Exercise prompt
Take the data that follows and return it exactly.

Source material
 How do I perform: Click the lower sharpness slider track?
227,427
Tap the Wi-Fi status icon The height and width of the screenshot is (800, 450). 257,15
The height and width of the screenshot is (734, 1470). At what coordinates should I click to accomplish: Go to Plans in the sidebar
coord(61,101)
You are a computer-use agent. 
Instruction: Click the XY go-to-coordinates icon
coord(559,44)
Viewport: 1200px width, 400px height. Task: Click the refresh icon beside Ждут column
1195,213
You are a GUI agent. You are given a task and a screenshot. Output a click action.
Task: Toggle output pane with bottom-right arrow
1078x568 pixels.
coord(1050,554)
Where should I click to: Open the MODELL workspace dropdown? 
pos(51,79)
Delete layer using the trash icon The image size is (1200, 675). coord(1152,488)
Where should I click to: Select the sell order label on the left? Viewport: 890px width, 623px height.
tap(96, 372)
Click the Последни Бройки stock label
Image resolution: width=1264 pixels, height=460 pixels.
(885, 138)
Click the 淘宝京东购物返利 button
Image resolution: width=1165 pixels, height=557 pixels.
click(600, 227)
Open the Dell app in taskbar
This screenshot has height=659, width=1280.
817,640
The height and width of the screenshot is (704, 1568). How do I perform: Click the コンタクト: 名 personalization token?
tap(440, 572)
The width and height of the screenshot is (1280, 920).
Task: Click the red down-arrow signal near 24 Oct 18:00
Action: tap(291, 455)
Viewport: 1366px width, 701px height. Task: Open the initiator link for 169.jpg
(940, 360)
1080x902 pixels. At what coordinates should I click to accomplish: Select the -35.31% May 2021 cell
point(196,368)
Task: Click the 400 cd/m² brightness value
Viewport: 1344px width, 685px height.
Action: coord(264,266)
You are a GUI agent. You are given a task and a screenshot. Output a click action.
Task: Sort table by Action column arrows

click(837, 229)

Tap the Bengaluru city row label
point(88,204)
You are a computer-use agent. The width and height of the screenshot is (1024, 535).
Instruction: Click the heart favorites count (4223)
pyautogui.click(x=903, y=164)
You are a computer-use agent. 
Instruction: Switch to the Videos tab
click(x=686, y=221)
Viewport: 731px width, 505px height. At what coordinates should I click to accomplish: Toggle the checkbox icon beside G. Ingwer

Task solution
 How do I perform: Click the lower sharpness slider track?
227,427
Tap the Wi-Fi status icon The height and width of the screenshot is (800, 450). 257,15
The height and width of the screenshot is (734, 1470). At what coordinates should I click to accomplish: Go to Plans in the sidebar
coord(61,101)
You are a computer-use agent. 
Instruction: Click the XY go-to-coordinates icon
coord(559,44)
Viewport: 1200px width, 400px height. Task: Click the refresh icon beside Ждут column
1195,213
You are a GUI agent. You are given a task and a screenshot. Output a click action.
Task: Toggle output pane with bottom-right arrow
1078x568 pixels.
coord(1050,554)
Where should I click to: Open the MODELL workspace dropdown? 
pos(51,79)
Delete layer using the trash icon The image size is (1200, 675). coord(1152,488)
Where should I click to: Select the sell order label on the left? Viewport: 890px width, 623px height.
tap(96, 372)
Click the Последни Бройки stock label
Image resolution: width=1264 pixels, height=460 pixels.
(885, 138)
Click the 淘宝京东购物返利 button
Image resolution: width=1165 pixels, height=557 pixels.
click(600, 227)
Open the Dell app in taskbar
This screenshot has height=659, width=1280.
817,640
The height and width of the screenshot is (704, 1568). How do I perform: Click the コンタクト: 名 personalization token?
tap(440, 572)
The width and height of the screenshot is (1280, 920).
Task: Click the red down-arrow signal near 24 Oct 18:00
Action: tap(291, 455)
Viewport: 1366px width, 701px height. Task: Open the initiator link for 169.jpg
(940, 360)
1080x902 pixels. At what coordinates should I click to accomplish: Select the -35.31% May 2021 cell
point(196,368)
Task: Click the 400 cd/m² brightness value
Viewport: 1344px width, 685px height.
Action: coord(264,266)
You are a GUI agent. You are given a task and a screenshot. Output a click action.
Task: Sort table by Action column arrows

click(837, 229)

Tap the Bengaluru city row label
point(88,204)
You are a computer-use agent. The width and height of the screenshot is (1024, 535).
Instruction: Click the heart favorites count (4223)
pyautogui.click(x=903, y=164)
You are a computer-use agent. 
Instruction: Switch to the Videos tab
click(x=686, y=221)
Viewport: 731px width, 505px height. At what coordinates should I click to accomplish: Toggle the checkbox icon beside G. Ingwer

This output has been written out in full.